# Tube length



## nutthrower (Dec 18, 2011)

I'll try and make this short - not sure if this has been covered, so forgive if it has been. I'm a tube shooter, large and small. question is and comparing apples to apples, I see people who pull to their chin or maybe a bit further and then some that pull to what you call butterfly or all the way back saying it develops the power needed in my case, in hunting situations - so if your pulling full length (butterfly) most likely your tubes will be longer while if pulling (to max) to your face or a tad bit more tubes will obviously be shorter, is one producing more power then the other? seems to me if you max out each one would they not produce the same power? in others words one might have a tube length of say 12" so as to pull butterfly style and the other only use a 7" to 8" length of tube pulling only to their ear lets say. ok I'm done, thanks Jim


----------



## Arber (Mar 30, 2013)

A large factor in projectile speed is the acceleration, with the butterfly technique the ammo accelerates much more than a casual pull to the chin therefore a higher speed is achieved, even if in both cases the bands are pulled their maximum pull.


----------



## Rathunter (Feb 14, 2014)

Can someone please describe the butterfly technique...


----------



## Sunchierefram (Nov 16, 2013)

I dunno how to describe it, but here's a picture of it. You oughtta be able to figure out some of it.


----------



## Rathunter (Feb 14, 2014)

so pulling long past your face.

got it.

Thanks!


----------



## studer1972 (Mar 17, 2013)

For any given elastic, there is a maximum extension. Stretching that type of elastic to that elongation will give you the best acceleration for that elastic. The further the elastic is pulled back, the longer it can impart speed to the projectile. A maximum length draw, like the butterfly/albatross, will give the elastic the longest possible time to impart speed. The bands have to be cut so they get the amount of elongation you want from them.


----------



## nutthrower (Dec 18, 2011)

thanks Arber, appreciate the input, so what I hear is that it would be beneficial to go with longer tubes and use a longer draw length and in turn I will end up with more power (energy) I've shot for 50 years on and off and have learned so much from you guys on here , goes to show your never to old to learn - so its not true as they say You CAN teach an ol dog new tricks

 - thanks again


----------



## nutthrower (Dec 18, 2011)

Studer, hey put like that it just makes since, would be like my archery - longer bows verses shorter bows of same draw weight the longer bows win every time due to stored energy, the lights just came on - thanks......awesome


----------



## jazz (May 15, 2012)

I can only agree with all the answers you received above; however, one thing stays undiscussed for which I myself have no experience and it is hunting with butterfly style - IF I understood you well in your question.

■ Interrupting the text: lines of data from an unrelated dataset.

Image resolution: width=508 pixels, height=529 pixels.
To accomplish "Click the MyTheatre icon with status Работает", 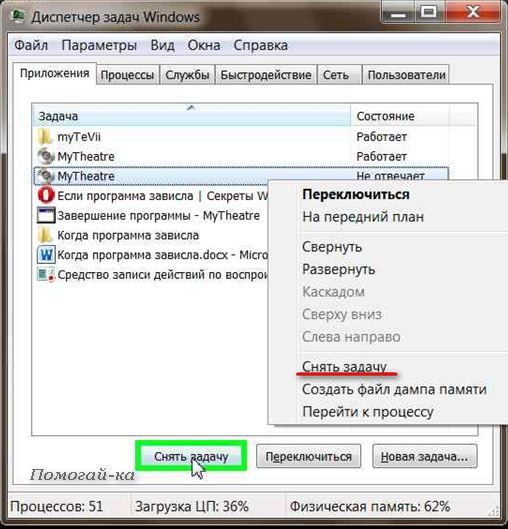I will (45, 156).
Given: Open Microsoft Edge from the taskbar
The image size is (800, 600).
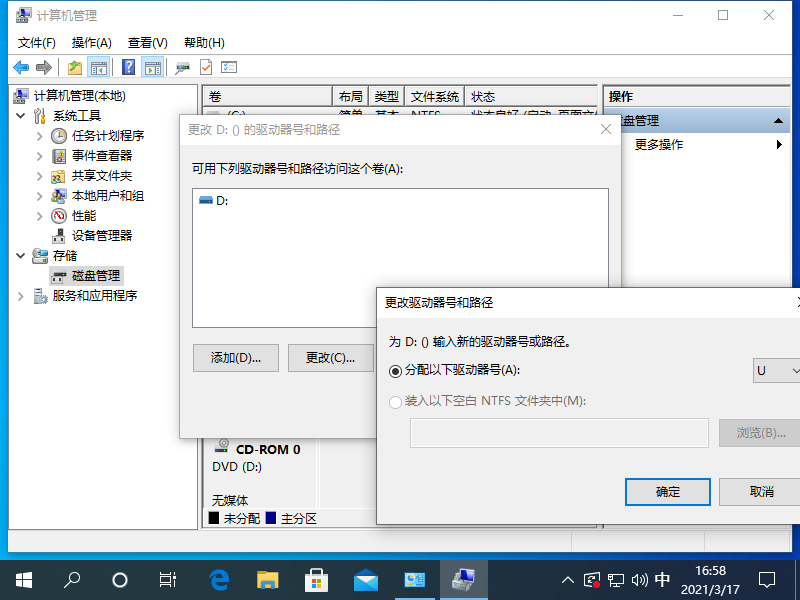Looking at the screenshot, I should [x=218, y=579].
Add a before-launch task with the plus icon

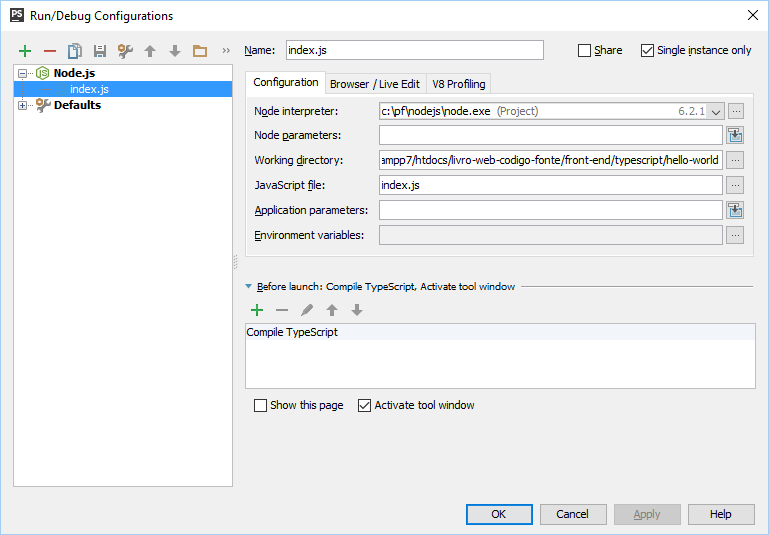257,311
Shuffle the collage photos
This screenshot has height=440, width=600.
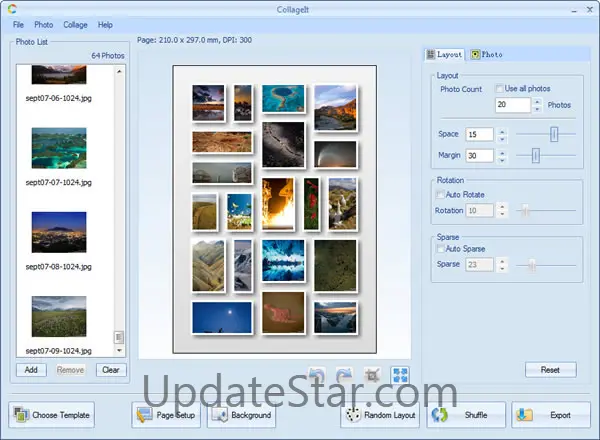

I remember somewhere here, Charles for sure but also others who actively hunt/or hunted that these two facts, if I remember well, do not go automatically well with each other... maybe you could pay also some attention to it.

cheers,

jazz


----------



## nutthrower (Dec 18, 2011)

thanks Jazz, will look through the info - all this helps me better understand


----------



## Northerner (Nov 9, 2010)

If you are looking for top power, the full butterfly is what you want to try. Hopefully you can make the accuracy work for you.

I started with a 28" draw to the corner of my mouth. It didn't take long until I was pulling a bit longer. I'm now at 32" to my ear. I have tried out to 60" butterfly but can't seem to get the accuracy part. I seem to need that fixed anchor point. Once spring-summer gets here I will likely try the 'fly again, just for fun.


----------



## Adirondack Kyle (Aug 20, 2012)

Think of it this way, the tubes will contract the same, but the longer tubes pulled butterfly will allow the projectile more time to keep gaining speed before it exits the pouch


----------